━━━━━ DATA SECTION ━━━━━

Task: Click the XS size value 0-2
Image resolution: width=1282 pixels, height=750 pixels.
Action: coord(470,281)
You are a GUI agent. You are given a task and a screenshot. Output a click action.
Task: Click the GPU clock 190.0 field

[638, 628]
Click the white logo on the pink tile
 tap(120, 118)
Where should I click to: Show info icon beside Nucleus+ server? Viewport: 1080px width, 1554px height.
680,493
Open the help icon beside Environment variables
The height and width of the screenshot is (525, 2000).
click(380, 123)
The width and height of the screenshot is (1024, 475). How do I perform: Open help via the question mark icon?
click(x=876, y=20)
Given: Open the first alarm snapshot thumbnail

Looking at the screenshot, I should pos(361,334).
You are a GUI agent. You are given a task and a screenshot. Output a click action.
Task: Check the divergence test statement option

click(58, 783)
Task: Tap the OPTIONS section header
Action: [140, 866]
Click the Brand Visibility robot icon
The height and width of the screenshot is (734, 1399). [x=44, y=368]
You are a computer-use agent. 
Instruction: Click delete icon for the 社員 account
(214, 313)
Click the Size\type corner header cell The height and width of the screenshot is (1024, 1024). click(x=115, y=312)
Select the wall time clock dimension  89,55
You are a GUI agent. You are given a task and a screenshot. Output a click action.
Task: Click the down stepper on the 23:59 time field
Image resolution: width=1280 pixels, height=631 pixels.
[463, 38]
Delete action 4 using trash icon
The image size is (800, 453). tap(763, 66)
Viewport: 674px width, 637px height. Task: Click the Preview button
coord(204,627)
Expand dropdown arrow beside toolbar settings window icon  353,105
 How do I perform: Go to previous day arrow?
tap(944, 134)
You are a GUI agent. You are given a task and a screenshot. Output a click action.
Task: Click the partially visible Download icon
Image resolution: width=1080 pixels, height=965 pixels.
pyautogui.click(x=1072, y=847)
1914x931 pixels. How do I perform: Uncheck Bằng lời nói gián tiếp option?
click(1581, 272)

━━━━━

● **WHAT YOU SHOULD DO**: Repeat the material above exactly and in full.

● **RESPONSE**:
Task: Click the XS size value 0-2
Image resolution: width=1282 pixels, height=750 pixels.
Action: coord(470,281)
You are a GUI agent. You are given a task and a screenshot. Output a click action.
Task: Click the GPU clock 190.0 field

[638, 628]
Click the white logo on the pink tile
 tap(120, 118)
Where should I click to: Show info icon beside Nucleus+ server? Viewport: 1080px width, 1554px height.
680,493
Open the help icon beside Environment variables
The height and width of the screenshot is (525, 2000).
click(380, 123)
The width and height of the screenshot is (1024, 475). How do I perform: Open help via the question mark icon?
click(x=876, y=20)
Given: Open the first alarm snapshot thumbnail

Looking at the screenshot, I should pos(361,334).
You are a GUI agent. You are given a task and a screenshot. Output a click action.
Task: Check the divergence test statement option

click(58, 783)
Task: Tap the OPTIONS section header
Action: [140, 866]
Click the Brand Visibility robot icon
The height and width of the screenshot is (734, 1399). [x=44, y=368]
You are a computer-use agent. 
Instruction: Click delete icon for the 社員 account
(214, 313)
Click the Size\type corner header cell The height and width of the screenshot is (1024, 1024). click(x=115, y=312)
Select the wall time clock dimension  89,55
You are a GUI agent. You are given a task and a screenshot. Output a click action.
Task: Click the down stepper on the 23:59 time field
Image resolution: width=1280 pixels, height=631 pixels.
[463, 38]
Delete action 4 using trash icon
The image size is (800, 453). tap(763, 66)
Viewport: 674px width, 637px height. Task: Click the Preview button
coord(204,627)
Expand dropdown arrow beside toolbar settings window icon  353,105
 How do I perform: Go to previous day arrow?
tap(944, 134)
You are a GUI agent. You are given a task and a screenshot. Output a click action.
Task: Click the partially visible Download icon
Image resolution: width=1080 pixels, height=965 pixels.
pyautogui.click(x=1072, y=847)
1914x931 pixels. How do I perform: Uncheck Bằng lời nói gián tiếp option?
click(1581, 272)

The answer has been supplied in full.